En résumé, les échanges dans la Silicon Valley ont été positifs et les facteurs de soutien de la demande à long terme du secteur technologique demeurent intacts. L’adoption et l’utilisation des technologies font partie intégrante des activités et des pratiques des ménages, des entreprises et du secteur public – et c’est là un état de fait qui ne peut plus être remis en cause.  Les gens ont toujours besoin de la technologie car elle présente une réelle utilité : efficacité, prise de décision, planification de la chaîne logistique, divertissement et bien d’autres encore. En outre, de nombreux modèles économiques d’entreprises technologiques sont assortis de revenus récurrents, d’un fort pouvoir de fixation des prix et de solides bilans – autant d’éléments essentiels pour résister à un environnement volatil. Au regard de la courbe d’adoption pour les 3 à 5 prochaines années, les principales opportunités vont demeurer dans le cloud, l’analyse des données, la sécurité, les véhicules électriques et l’automatisation industrielle.

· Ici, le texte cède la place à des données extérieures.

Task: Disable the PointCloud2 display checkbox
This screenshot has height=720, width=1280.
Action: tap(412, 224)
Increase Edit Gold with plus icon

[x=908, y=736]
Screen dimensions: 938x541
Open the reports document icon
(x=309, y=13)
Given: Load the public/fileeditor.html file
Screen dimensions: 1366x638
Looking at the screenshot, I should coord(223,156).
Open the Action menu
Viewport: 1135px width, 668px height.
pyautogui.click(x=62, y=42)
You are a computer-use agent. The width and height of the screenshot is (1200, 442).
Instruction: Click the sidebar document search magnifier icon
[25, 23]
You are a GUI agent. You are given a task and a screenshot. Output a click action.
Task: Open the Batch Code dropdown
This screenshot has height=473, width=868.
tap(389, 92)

Aller à la rencontre des dirigeants des sociétés potentiellement en portefeuille ou y figurant déjà est une composante essentielle de mon processus d’investissement. Cela me permet de recueillir des informations précieuses sur les réalisations, les projets des entreprises, ainsi que leur point de vue sur les dynamiques dans leur secteur. Notre 9ème tournée de recherche dans la Silicon Valley n’a pas fait exception et je considère qu’il a été un franc succès.